WHAT’S NEW, MR. TARANTINO ?
PAR CHRISTIAN LARREDE
En 1969, Hollywood s’ébat dans de profondes mutations (l’écume de l’épopée hippie). Un acteur sur le déclin (Leonardo DiCaprio campe Rick Dalton, comédien spécialisé dans les rôles de méchants de série b) et le cascadeur – et doublure du premier -Cliff Booth (interprété par Brad Pitt) s’évertuent à comprendre ce qui se passe. Ils n’y parviennent pas toujours.
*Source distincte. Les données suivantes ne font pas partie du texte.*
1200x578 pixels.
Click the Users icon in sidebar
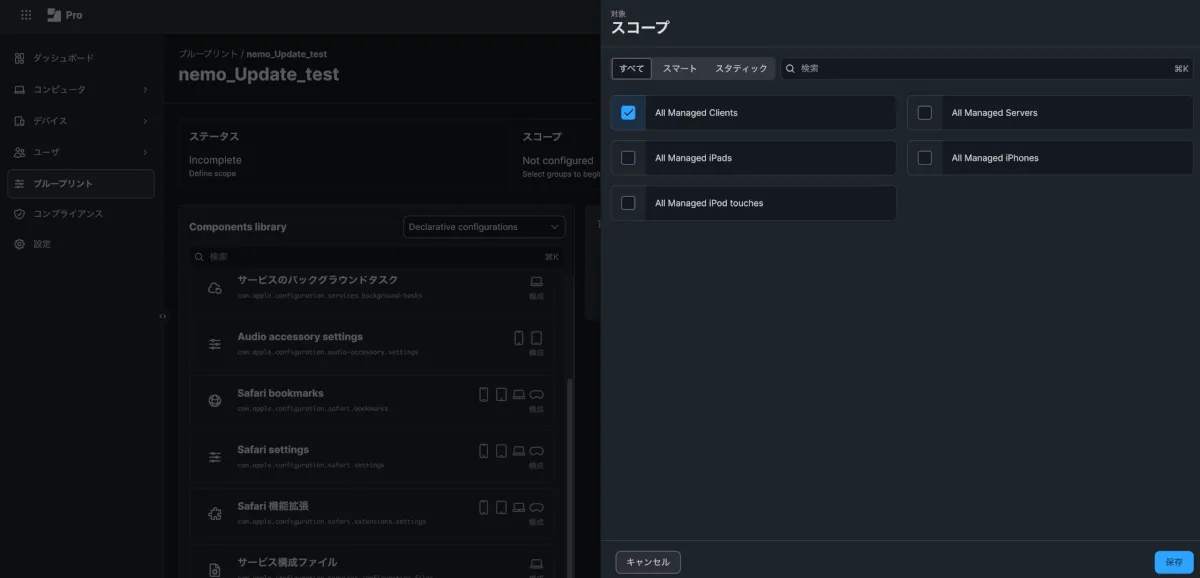coord(20,152)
La nostalgie qui exsude de ce 10ème (et supposé avant-dernier) film du metteur-en-scène du Tennessee aura donc divisé les tenants d’une mélancolie régressive, et ceux qui considèrent que Tarantino finit par user de grosses ficelles pour dépeindre de gros sentiments. La vérité est naturellement ailleurs, et on s’empressera de ne pas saluer la reconstitution maladive d’une époque (fuyant la technologie numérique, le metteur en scène a utilisé des enseignes au néon en fac-similé, quel exploit) pour s’attacher plutôt aux quelques brillances du scénario (le personnage de Sharon Tate, joué par la solaire et sexy Margot Robbie, et une attendrissante scène dans une salle de cinéma, qui en dit beaucoup sur le besoin de reconnaissance, vorace et éternel, des acteurs), aux performances du duo de tête d’affiche –Brad Pitt exceptionnel -, et, accessoirement, à la prestation – même si longuette – d’Al Pacino en cameo de luxe. Mais ce qui affleure de ces évocations virtuoses (la course du gourou Charles Manson, le portrait en creux d’un capitalisme broyeur, et la chasse aux références pour un public qui se doit d’être averti) reste le plaisir de Tarantino. Plaisir à se vautrer sans retenue dans un métrage en 35 mm hors norme (2h41), à concocter une jouissive bande musicale (incluant quelques subtilités, comme la reprise du « California Dreamin’ » des Mamas & Papas par Jose Feliciano), et surtout, à reconstituer une enfance rêvée (cette année-là, l’Américain n’était âgé que de 6 ans). Et plaisir à évoquer, masqué à travers le personnage d’un DiCaprio bouffi jusqu’à la cirrhose, l’impuissance créatrice qui a fini par rattraper le démiurge de l’œuvre. Jusqu’au balbutiement d’une uchronie où, une fois encore après Inglourious Basterds, Tarantino tord le coup à la vérité historique, comme un dieu au petit pied. Malheureusement, Tarantino n’est pas Dieu.